:: Records to process ::
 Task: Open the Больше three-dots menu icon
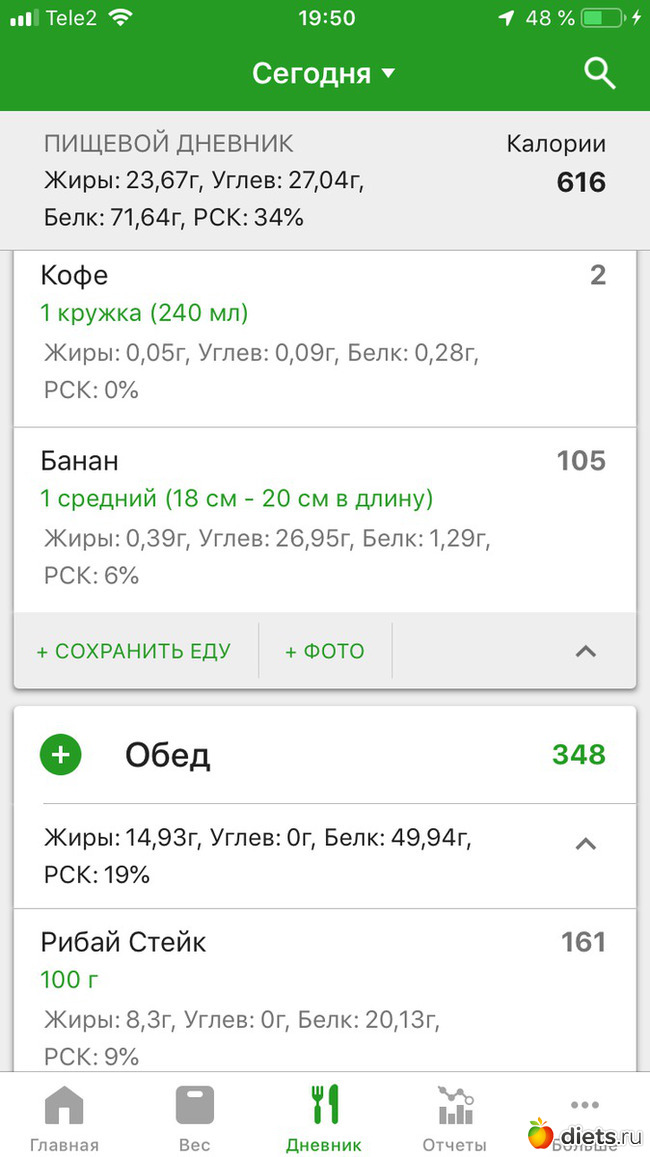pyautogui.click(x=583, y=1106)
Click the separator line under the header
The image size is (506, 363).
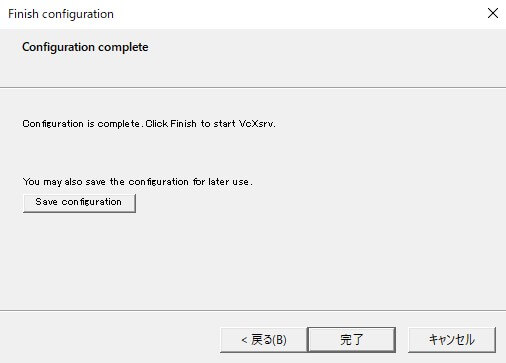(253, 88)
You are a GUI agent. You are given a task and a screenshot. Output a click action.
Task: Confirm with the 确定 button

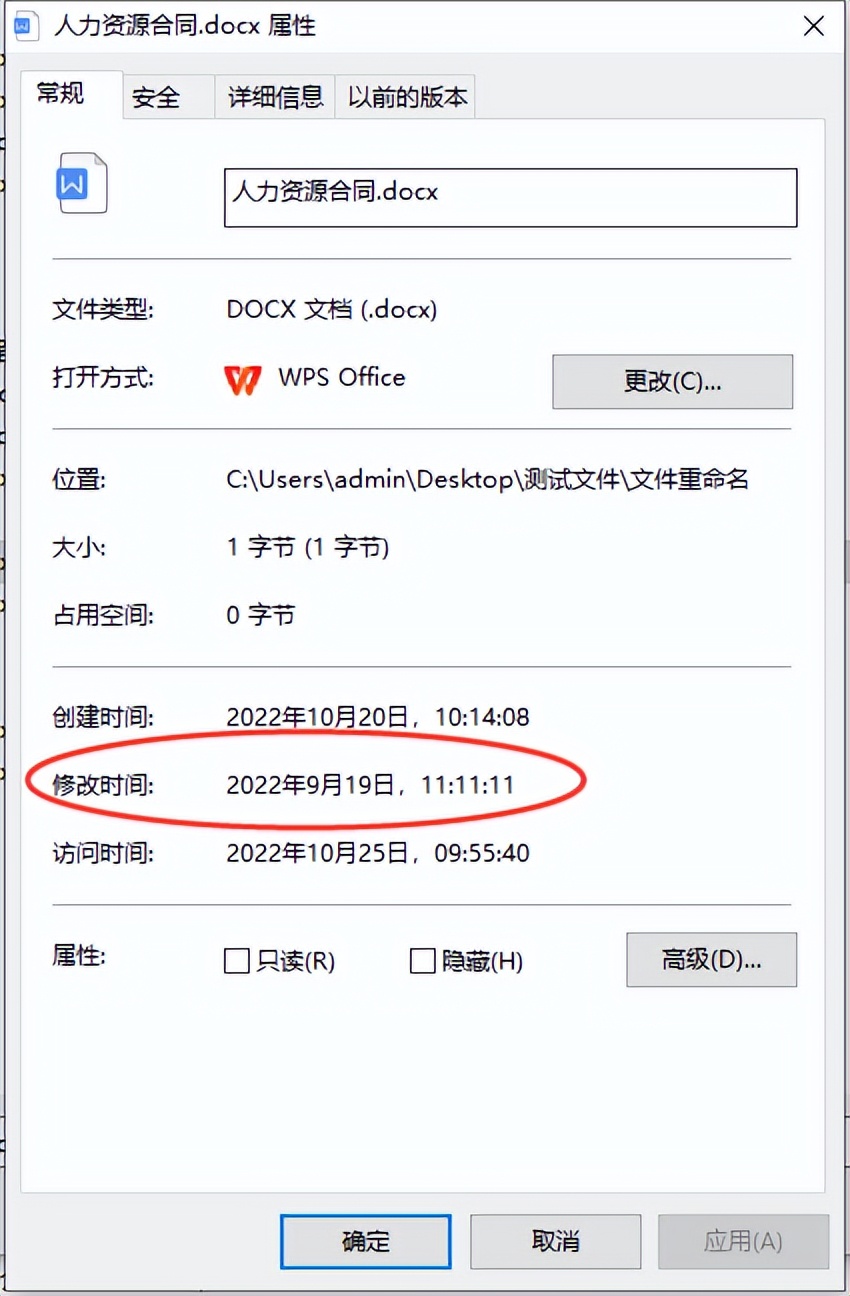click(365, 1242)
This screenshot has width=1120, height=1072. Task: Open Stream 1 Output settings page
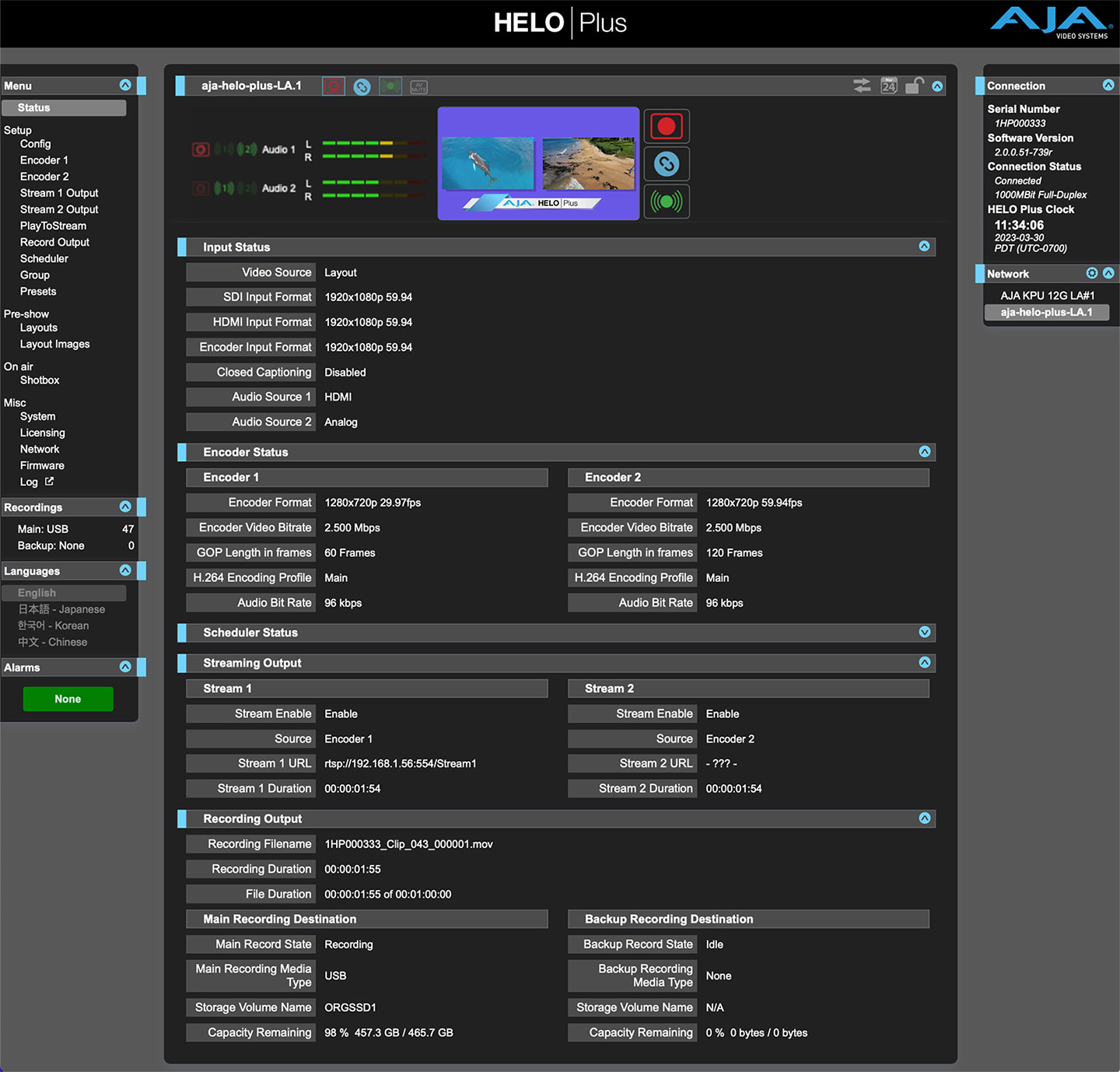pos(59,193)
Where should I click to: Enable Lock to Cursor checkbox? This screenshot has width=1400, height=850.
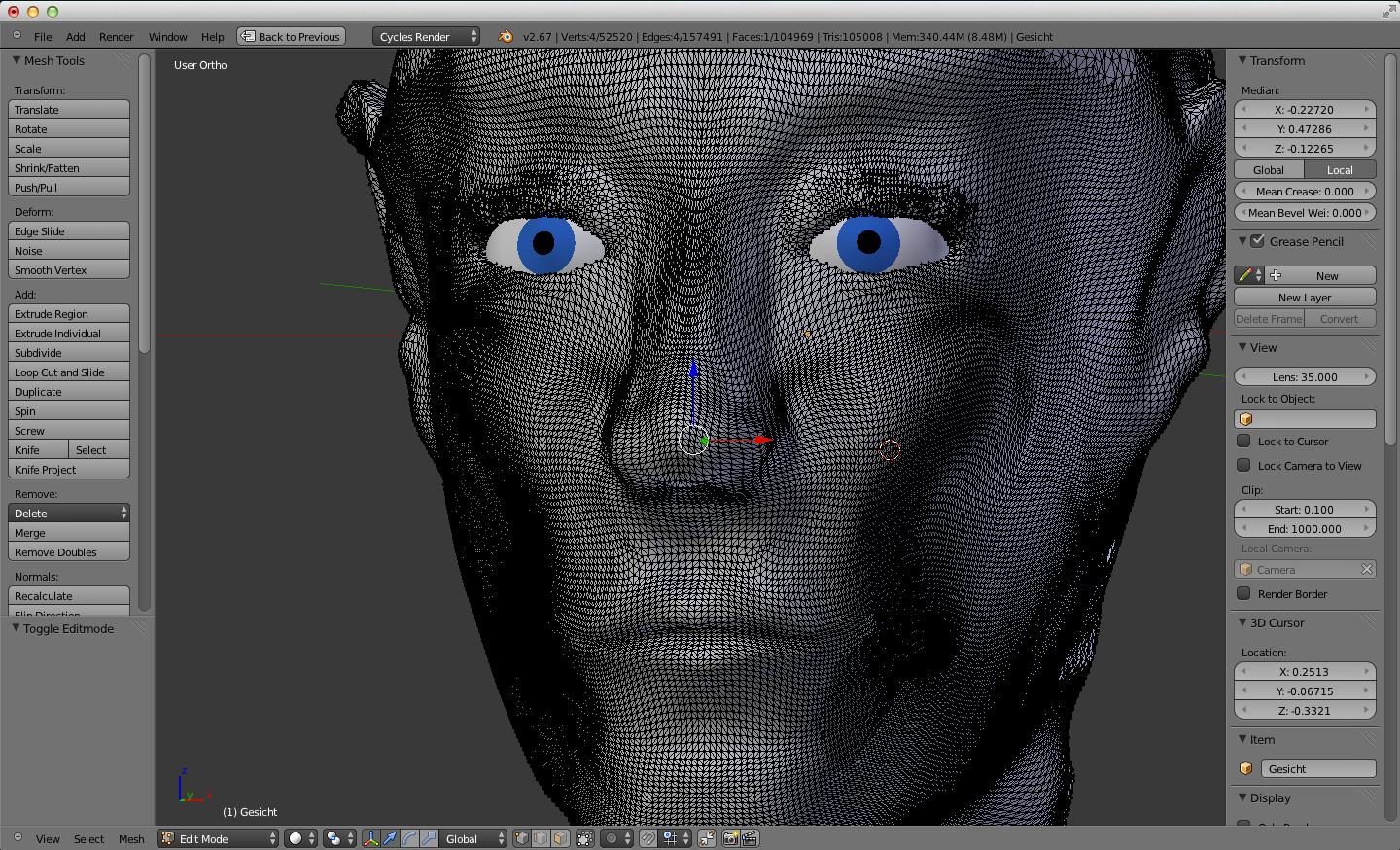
:::
## [Challenge]
Could you copy out every line of the records above word for word, leaving out the pictures?

## [The answer]
 Task: Open the Больше three-dots menu icon
pyautogui.click(x=583, y=1106)
Click the separator line under the header
The image size is (506, 363).
(253, 88)
You are a GUI agent. You are given a task and a screenshot. Output a click action.
Task: Confirm with the 确定 button

click(365, 1242)
This screenshot has width=1120, height=1072. Task: Open Stream 1 Output settings page
pos(59,193)
Where should I click to: Enable Lock to Cursor checkbox? This screenshot has width=1400, height=850.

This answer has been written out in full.